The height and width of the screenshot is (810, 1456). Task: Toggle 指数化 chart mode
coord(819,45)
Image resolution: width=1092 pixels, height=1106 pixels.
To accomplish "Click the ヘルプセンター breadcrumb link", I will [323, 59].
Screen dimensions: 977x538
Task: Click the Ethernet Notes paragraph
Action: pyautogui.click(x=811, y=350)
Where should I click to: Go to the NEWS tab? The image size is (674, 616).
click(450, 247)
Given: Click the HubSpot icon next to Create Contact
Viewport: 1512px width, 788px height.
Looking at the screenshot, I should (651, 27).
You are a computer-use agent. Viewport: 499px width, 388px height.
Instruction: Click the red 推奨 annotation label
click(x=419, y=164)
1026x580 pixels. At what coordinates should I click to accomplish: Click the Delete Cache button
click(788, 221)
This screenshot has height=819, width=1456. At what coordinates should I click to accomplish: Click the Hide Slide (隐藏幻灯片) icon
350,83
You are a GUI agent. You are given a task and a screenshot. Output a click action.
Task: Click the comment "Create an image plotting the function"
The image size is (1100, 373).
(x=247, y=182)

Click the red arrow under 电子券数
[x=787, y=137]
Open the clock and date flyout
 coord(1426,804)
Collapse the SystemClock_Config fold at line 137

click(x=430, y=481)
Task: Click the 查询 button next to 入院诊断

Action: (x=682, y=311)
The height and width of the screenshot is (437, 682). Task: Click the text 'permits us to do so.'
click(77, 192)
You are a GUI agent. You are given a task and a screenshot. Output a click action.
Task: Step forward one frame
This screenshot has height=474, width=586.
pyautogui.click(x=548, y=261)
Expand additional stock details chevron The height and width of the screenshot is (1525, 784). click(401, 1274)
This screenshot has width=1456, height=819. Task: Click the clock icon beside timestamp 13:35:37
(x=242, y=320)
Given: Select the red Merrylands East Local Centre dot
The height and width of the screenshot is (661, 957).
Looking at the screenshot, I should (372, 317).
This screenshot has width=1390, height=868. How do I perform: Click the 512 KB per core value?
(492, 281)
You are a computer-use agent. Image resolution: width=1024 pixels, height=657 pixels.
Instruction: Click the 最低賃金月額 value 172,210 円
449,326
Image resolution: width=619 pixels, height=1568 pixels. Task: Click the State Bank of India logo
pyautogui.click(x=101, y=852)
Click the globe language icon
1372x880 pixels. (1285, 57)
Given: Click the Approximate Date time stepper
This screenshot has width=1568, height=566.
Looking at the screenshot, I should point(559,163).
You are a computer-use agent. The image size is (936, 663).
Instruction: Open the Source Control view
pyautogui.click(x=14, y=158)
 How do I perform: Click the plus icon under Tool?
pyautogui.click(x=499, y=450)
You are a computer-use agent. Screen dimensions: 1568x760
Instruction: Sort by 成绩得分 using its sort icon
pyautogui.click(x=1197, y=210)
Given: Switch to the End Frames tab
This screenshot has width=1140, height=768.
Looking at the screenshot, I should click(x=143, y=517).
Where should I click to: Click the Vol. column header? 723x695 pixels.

* * *

Put every line of the listing above into a Markdown table with the columns Row and Line, leaving out blank lines.

| Row | Line |
|---|---|
| 1 | The height and width of the screenshot is (810, 1456). Task: Toggle 指数化 chart mode |
| 2 | coord(819,45) |
| 3 | Image resolution: width=1092 pixels, height=1106 pixels. |
| 4 | To accomplish "Click the ヘルプセンター breadcrumb link", I will [323, 59]. |
| 5 | Screen dimensions: 977x538 |
| 6 | Task: Click the Ethernet Notes paragraph |
| 7 | Action: pyautogui.click(x=811, y=350) |
| 8 | Where should I click to: Go to the NEWS tab? The image size is (674, 616). |
| 9 | click(450, 247) |
| 10 | Given: Click the HubSpot icon next to Create Contact |
| 11 | Viewport: 1512px width, 788px height. |
| 12 | Looking at the screenshot, I should (651, 27). |
| 13 | You are a computer-use agent. Viewport: 499px width, 388px height. |
| 14 | Instruction: Click the red 推奨 annotation label |
| 15 | click(x=419, y=164) |
| 16 | 1026x580 pixels. At what coordinates should I click to accomplish: Click the Delete Cache button |
| 17 | click(788, 221) |
| 18 | This screenshot has height=819, width=1456. At what coordinates should I click to accomplish: Click the Hide Slide (隐藏幻灯片) icon |
| 19 | 350,83 |
| 20 | You are a GUI agent. You are given a task and a screenshot. Output a click action. |
| 21 | Task: Click the comment "Create an image plotting the function" |
| 22 | The image size is (1100, 373). |
| 23 | (x=247, y=182) |
| 24 | Click the red arrow under 电子券数 |
| 25 | [x=787, y=137] |
| 26 | Open the clock and date flyout |
| 27 |  coord(1426,804) |
| 28 | Collapse the SystemClock_Config fold at line 137 |
| 29 | click(x=430, y=481) |
| 30 | Task: Click the 查询 button next to 入院诊断 |
| 31 | Action: (x=682, y=311) |
| 32 | The height and width of the screenshot is (437, 682). Task: Click the text 'permits us to do so.' |
| 33 | click(77, 192) |
| 34 | You are a GUI agent. You are given a task and a screenshot. Output a click action. |
| 35 | Task: Step forward one frame |
| 36 | This screenshot has height=474, width=586. |
| 37 | pyautogui.click(x=548, y=261) |
| 38 | Expand additional stock details chevron The height and width of the screenshot is (1525, 784). click(401, 1274) |
| 39 | This screenshot has width=1456, height=819. Task: Click the clock icon beside timestamp 13:35:37 |
| 40 | (x=242, y=320) |
| 41 | Given: Select the red Merrylands East Local Centre dot |
| 42 | The height and width of the screenshot is (661, 957). |
| 43 | Looking at the screenshot, I should (372, 317). |
| 44 | This screenshot has width=1390, height=868. How do I perform: Click the 512 KB per core value? |
| 45 | (492, 281) |
| 46 | You are a computer-use agent. Image resolution: width=1024 pixels, height=657 pixels. |
| 47 | Instruction: Click the 最低賃金月額 value 172,210 円 |
| 48 | 449,326 |
| 49 | Image resolution: width=619 pixels, height=1568 pixels. Task: Click the State Bank of India logo |
| 50 | pyautogui.click(x=101, y=852) |
| 51 | Click the globe language icon |
| 52 | 1372x880 pixels. (1285, 57) |
| 53 | Given: Click the Approximate Date time stepper |
| 54 | This screenshot has width=1568, height=566. |
| 55 | Looking at the screenshot, I should point(559,163). |
| 56 | You are a computer-use agent. The image size is (936, 663). |
| 57 | Instruction: Open the Source Control view |
| 58 | pyautogui.click(x=14, y=158) |
| 59 |  How do I perform: Click the plus icon under Tool? |
| 60 | pyautogui.click(x=499, y=450) |
| 61 | You are a computer-use agent. Screen dimensions: 1568x760 |
| 62 | Instruction: Sort by 成绩得分 using its sort icon |
| 63 | pyautogui.click(x=1197, y=210) |
| 64 | Given: Switch to the End Frames tab |
| 65 | This screenshot has width=1140, height=768. |
| 66 | Looking at the screenshot, I should click(x=143, y=517). |
| 67 | Where should I click to: Click the Vol. column header? 723x695 pixels. |